Denver’s Wesley Berg, center, and Tyler Pace, right, celebrate a goal next to Maryland’s Joe LoCascio during their 10-5 national-championship-game win in Philadelphia. (Mitchell Leff/Getty Images)

His eyes glazed over and his voice drowned out by the booming cheers of Denver’s locker room, Maryland men’s lacrosse Coach John Tillman took responsibility for the Terrapins’ 10-5 loss to the Pioneers in the national championship game on Monday. It was the third time Tillman had lost in a title game on Memorial Day, yet this one might have stung the most.

Maryland came to Lincoln Financial Field to reverse history and wipe out a 40-year title drought. Instead it watched history unfold in the most depressing way imaginable, as the Pioneers celebrated their first national championship.

“I just didn’t get them there,” Tillman said, his voice competing with the chants of Denver’s players, who began a new chapter for lacrosse in the West and sent traditional power Maryland back to College Park with thoughts of what could have been. Maryland has now lost eight consecutive national championship game appearances, dating from 1976.

The Terrapins (15-4) could hold their heads high this weekend for just making an appearance in a second consecutive Final Four despite considerable roster turnover and injuries this season, but the primary story line on Monday was breaking through to end the title drought.

“We’re not satisfied with just getting here, but the journey itself was so tremendous in that it’s not an all-or-nothing experience,” Maryland defenseman Matt Dunn said. “We’re very disappointed. We’re going to work very hard next year and use this as motivation.”

Denver’s Sean Cannizzaro, left, a former Terrapin, takes a shot. (Mitchell Leff/Getty Images)

The Terrapins never led against the Pioneers (17-2), who used a first-half hat trick from star attackman Wesley Berg to build a 4-1 lead in the second quarter. Both Berg and sophomore Connor Cannizzaro, who starred at Maryland as a freshman before transferring last season, were brilliant Sunday as Denver’s vaunted offense jumped quickly on the country’s top defensive unit. But it was the Pioneers’ defensive tenacity that was most stunning, including the performance of goalie Ryan LaPlante, who finished with 13 saves.

“They were great today. They obviously had a game plan coming into it. They executed it well. And that was that,” said Maryland junior midfielder Bryan Cole, who finished with a goal.

The Terrapins had plenty of opportunities — faceoff specialist Charlie Raffa won 9 of 19 faceoffs in his highly anticipated matchup with Denver freshman Trevor Baptiste — but Maryland could never find a complete offensive rhythm. LaPlante made an acrobatic save in the final seconds of the second quarter to keep Denver’s halftime lead at 5-3, and the Pioneers ripped off three straight goals in the third quarter to take a commanding five-goal lead. The Pioneers then went on a scoring drought that lasted 20 minutes 43 seconds, but it hardly mattered. Denver’s staff, led by former Princeton coach Bill Tierney, made all the proper adjustments as the game progressed.

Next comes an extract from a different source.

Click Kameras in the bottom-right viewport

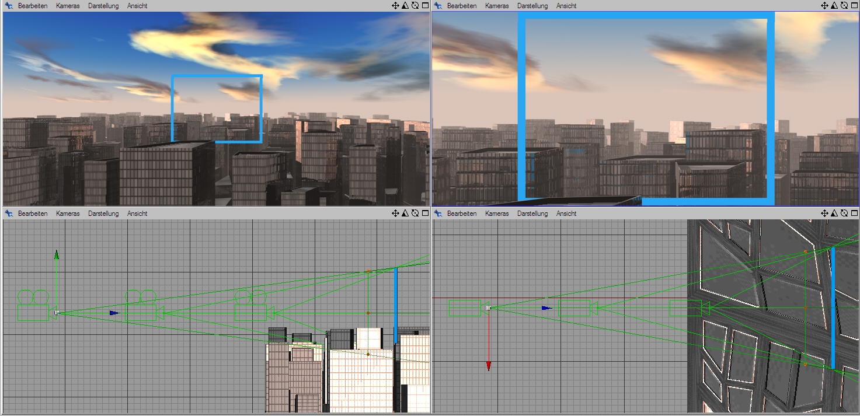tap(497, 214)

Maryland lost four all-Americans and Cannizzaro after its Final Four run in 2014, then endured several injuries to key players before the season began in February. That made a return trip unlikely, as Tillman and his staff had to shuffle the deck with their personnel. Still, Maryland had a roster loaded with talent and experience, and it capitalized during a spring in which it won a program-record 15 games. Some members of the 1975 title team made a habit of coming by Maryland practices and games to offer encouragement and support, Terrapins attackman Jay Carlson said earlier this week. The presence of the past offered Maryland’s current players a reminder of what they are playing for, and players spoke all week about ending the drought.

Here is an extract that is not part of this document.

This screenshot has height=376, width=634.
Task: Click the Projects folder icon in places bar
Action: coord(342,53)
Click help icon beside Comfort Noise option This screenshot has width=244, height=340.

Maryland had also overcome late-season attrition to win three NCAA tournament games and reach the final, and it eyed one final run in the fourth quarter on Monday. It made several desperate pushes at LaPlante, including with sophomore attackman Matt Rambo, the Philadelphia native who finished with two goals.

LaPlante, wearing rolled-up gray sweats, made a crucial stop on a point-blank shot with about four minutes remaining to keep the lead at four. His last kick save came with about two minutes remaining, and he looked up into the sky and raised his fist to celebrate. That sent much of crowd for the exits. Maryland had made its name on a number of dramatic comebacks to reach this game, but Monday, a late charge simply wasn’t an option.

Cannizzaro scored a moment later to add insurance and an extra burn to his former teammates, who hung their heads as they walked off the field. In the foreground, Denver’s players celebrated on a stage, eventually taking the party to their locker room while Tillman made his final remarks of the season.

Denver’s Garret Holst, right, guards Maryland’s Matt Rambo. (Mitchell Leff/Getty Images)

“I think that people talk about winning a championship and that’s certainly one of our goals,” Tillman said. “We know how much it would mean to our school, our state, our alums, and I’m determined to just bust our hump to try to get it for them.”